Set down all the records below, word for word.

Saved entries:

►

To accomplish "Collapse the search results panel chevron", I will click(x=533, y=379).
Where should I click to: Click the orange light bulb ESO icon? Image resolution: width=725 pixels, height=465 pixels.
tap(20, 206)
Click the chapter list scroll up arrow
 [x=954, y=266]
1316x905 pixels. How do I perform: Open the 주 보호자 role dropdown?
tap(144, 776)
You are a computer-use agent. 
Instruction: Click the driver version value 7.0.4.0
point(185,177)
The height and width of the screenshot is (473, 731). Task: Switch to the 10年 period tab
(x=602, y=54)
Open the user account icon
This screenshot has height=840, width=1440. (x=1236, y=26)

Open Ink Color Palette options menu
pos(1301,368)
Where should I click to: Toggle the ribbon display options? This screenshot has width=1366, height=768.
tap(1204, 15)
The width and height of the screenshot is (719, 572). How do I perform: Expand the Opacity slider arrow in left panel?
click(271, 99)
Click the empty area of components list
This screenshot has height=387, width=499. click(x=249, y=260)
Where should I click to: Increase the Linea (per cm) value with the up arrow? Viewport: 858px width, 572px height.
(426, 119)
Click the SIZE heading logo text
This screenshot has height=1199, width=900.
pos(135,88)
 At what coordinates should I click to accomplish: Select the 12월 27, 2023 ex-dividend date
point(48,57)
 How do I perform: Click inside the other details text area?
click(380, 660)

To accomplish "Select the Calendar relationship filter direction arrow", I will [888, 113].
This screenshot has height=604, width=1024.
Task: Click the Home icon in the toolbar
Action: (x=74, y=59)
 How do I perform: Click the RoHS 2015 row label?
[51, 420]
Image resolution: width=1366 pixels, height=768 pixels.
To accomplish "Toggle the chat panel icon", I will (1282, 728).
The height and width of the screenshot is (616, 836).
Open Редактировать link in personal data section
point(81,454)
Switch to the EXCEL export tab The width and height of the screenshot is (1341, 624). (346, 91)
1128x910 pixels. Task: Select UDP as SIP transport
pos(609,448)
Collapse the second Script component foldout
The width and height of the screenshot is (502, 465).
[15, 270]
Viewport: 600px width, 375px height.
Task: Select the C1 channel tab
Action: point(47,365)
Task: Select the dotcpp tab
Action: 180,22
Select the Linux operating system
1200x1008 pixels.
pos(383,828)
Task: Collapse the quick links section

◄

Task result:
To accomplish "Collapse the search results panel chevron", I will click(x=533, y=379).
Where should I click to: Click the orange light bulb ESO icon? Image resolution: width=725 pixels, height=465 pixels.
tap(20, 206)
Click the chapter list scroll up arrow
 [x=954, y=266]
1316x905 pixels. How do I perform: Open the 주 보호자 role dropdown?
tap(144, 776)
You are a computer-use agent. 
Instruction: Click the driver version value 7.0.4.0
point(185,177)
The height and width of the screenshot is (473, 731). Task: Switch to the 10年 period tab
(x=602, y=54)
Open the user account icon
This screenshot has height=840, width=1440. (x=1236, y=26)

Open Ink Color Palette options menu
pos(1301,368)
Where should I click to: Toggle the ribbon display options? This screenshot has width=1366, height=768.
tap(1204, 15)
The width and height of the screenshot is (719, 572). How do I perform: Expand the Opacity slider arrow in left panel?
click(271, 99)
Click the empty area of components list
This screenshot has height=387, width=499. click(x=249, y=260)
Where should I click to: Increase the Linea (per cm) value with the up arrow? Viewport: 858px width, 572px height.
(426, 119)
Click the SIZE heading logo text
This screenshot has height=1199, width=900.
pos(135,88)
 At what coordinates should I click to accomplish: Select the 12월 27, 2023 ex-dividend date
point(48,57)
 How do I perform: Click inside the other details text area?
click(380, 660)

To accomplish "Select the Calendar relationship filter direction arrow", I will [888, 113].
This screenshot has height=604, width=1024.
Task: Click the Home icon in the toolbar
Action: (x=74, y=59)
 How do I perform: Click the RoHS 2015 row label?
[51, 420]
Image resolution: width=1366 pixels, height=768 pixels.
To accomplish "Toggle the chat panel icon", I will (1282, 728).
The height and width of the screenshot is (616, 836).
Open Редактировать link in personal data section
point(81,454)
Switch to the EXCEL export tab The width and height of the screenshot is (1341, 624). (346, 91)
1128x910 pixels. Task: Select UDP as SIP transport
pos(609,448)
Collapse the second Script component foldout
The width and height of the screenshot is (502, 465).
[15, 270]
Viewport: 600px width, 375px height.
Task: Select the C1 channel tab
Action: point(47,365)
Task: Select the dotcpp tab
Action: 180,22
Select the Linux operating system
1200x1008 pixels.
pos(383,828)
Task: Collapse the quick links section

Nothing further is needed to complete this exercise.